The Commonwealth Department of Aboriginal Affairs, which is not sympathetic towards large hostels because they are not easy to run, looked at this proposal with a somewhat sceptical eye. Because it was in such a desirable locality and because it was so handy to town, a technical college, a university and schools, I took the view that it was a suitable site for a students hostel and suggested to the Minister that he acquire it for that purpose. The Minister came to Brisbane at Easter and inspected the hostel. The honourable member for Griffith was absent at the time, but I recall telling him several days later that an inspection had been made of the hostel in the electorate of Griffith. The hostel was acquired with that purpose in mind. A little later the Government looked at the whole question of vesting hostels because it was obvious that a large number of hostels had to be acquired. In the past, grants had been made to organisations to acquire properties. In other words, the Commonwealth acquired a valuable piece of property and handed it over to a private organisation.
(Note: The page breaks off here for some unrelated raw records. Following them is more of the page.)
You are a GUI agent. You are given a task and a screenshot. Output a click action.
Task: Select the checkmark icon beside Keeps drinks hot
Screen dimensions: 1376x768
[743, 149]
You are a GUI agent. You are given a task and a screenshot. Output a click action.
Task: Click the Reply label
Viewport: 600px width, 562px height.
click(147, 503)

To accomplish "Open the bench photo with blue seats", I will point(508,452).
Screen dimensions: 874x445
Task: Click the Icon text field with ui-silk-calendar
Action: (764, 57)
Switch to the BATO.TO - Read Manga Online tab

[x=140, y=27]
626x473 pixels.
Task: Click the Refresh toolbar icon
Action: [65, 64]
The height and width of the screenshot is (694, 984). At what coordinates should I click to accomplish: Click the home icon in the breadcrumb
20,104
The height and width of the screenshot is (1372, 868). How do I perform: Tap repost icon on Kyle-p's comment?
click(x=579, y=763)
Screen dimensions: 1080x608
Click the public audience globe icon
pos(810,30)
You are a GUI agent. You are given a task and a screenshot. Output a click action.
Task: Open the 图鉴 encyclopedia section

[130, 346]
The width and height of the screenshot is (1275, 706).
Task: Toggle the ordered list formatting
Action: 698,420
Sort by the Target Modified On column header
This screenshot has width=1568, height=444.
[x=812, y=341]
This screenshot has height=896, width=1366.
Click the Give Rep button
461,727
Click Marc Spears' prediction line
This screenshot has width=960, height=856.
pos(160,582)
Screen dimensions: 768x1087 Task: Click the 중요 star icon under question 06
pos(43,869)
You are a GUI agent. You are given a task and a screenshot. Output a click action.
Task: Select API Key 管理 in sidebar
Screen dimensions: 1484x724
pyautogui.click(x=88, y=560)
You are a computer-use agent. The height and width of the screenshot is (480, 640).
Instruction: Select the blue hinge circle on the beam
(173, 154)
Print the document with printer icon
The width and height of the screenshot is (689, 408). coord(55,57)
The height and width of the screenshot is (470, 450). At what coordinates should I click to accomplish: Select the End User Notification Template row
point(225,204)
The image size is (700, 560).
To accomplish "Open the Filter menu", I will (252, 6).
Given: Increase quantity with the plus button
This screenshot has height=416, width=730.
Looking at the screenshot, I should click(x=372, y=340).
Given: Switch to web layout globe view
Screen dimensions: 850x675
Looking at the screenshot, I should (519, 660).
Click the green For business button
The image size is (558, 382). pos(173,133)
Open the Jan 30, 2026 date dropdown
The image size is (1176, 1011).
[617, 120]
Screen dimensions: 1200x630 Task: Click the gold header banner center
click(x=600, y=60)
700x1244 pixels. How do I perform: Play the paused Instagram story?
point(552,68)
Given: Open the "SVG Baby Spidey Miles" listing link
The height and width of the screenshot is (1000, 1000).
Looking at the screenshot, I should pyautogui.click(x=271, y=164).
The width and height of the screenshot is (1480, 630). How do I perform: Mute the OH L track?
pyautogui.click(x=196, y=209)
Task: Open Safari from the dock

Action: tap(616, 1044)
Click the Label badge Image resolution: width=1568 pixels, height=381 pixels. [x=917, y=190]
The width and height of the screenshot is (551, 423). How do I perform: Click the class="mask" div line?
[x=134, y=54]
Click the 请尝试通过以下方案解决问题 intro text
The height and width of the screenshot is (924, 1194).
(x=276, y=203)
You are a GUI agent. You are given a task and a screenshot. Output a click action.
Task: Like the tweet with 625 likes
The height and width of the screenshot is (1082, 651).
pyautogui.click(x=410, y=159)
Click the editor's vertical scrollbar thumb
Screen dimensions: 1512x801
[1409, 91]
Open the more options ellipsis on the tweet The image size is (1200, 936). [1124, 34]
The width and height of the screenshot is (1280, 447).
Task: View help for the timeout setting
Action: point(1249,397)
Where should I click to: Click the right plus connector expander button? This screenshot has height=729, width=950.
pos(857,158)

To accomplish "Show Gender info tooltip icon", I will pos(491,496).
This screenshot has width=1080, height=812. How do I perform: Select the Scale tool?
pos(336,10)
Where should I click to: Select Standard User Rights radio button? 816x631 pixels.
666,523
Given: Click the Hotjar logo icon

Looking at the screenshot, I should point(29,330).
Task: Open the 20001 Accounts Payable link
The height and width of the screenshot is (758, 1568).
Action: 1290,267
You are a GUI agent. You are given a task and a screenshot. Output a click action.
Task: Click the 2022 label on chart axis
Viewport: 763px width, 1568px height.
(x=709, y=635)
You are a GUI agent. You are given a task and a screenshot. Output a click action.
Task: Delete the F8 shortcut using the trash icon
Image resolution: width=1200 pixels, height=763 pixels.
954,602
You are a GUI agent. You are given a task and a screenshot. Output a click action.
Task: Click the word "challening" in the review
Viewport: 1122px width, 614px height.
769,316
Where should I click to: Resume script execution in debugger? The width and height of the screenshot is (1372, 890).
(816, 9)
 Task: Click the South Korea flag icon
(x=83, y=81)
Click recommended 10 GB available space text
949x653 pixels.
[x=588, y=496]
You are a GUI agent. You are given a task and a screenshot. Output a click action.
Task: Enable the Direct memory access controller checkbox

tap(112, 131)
So the Minister, in his wisdom, set up an organisation called Aboriginal Hostels Ltd in which the ownership of Aboriginal hostels acquired by the Commonwealth will be vested and which will have the authority to administer those hostels and if necessary or if it is thought desirable lease them to an appropriate organisation or in other ways manage them.

The funny thing about hostels for students is that one connects students with programs only at the start of a year. The hostel will become available much earlier than that. In point of fact it is probably being transferred to the Commonwealth somewhere about now. The theological college of the Baptist Church is shifting out. Should the hostel at Hill End be left empty? Aboriginal Hostels Ltd discussed this problem and decided, because the demand by students is not there at the moment and because there is a demand for accommodation by young working girls, that the hostel should be used for the accommodation of these girls. I put it to the honourable member for Griffith that the people of Hill End are not concerned so much with whether they are school girls of 15, 16 or 17 years of age or workers of 17, 18 or 19 years of age as with the fact that the hostel is well run and is playing a positive role. An iron clad guarantee has been given in that respect.

I am prepared to state in the Parliament, as I have stated elsewhere, that I support the decision which has been made by Aboriginal Hostels Ltd not to leave the hostel empty but to accommodate young working people in it at the present time. There will be a need for other hostels, but it is not wise to hurry too much into such a situation. A wrong decision which is made at a place like Hill End could bring the Commonwealth under a great deal of fire, especially if the hostel is not properly managed. The important thing is that it should be. The people of Hill End have been given an absolute guarantee by the Minister that it will be. That guarantee stands.

This legislation is designed to effect the transfer of State public servants to the Commonwealth Public Service. They will make a useful contribution in the future in a joint enterprise by the Commonwealth and the States to a bettering of the way of life of the Aboriginal people of Australia.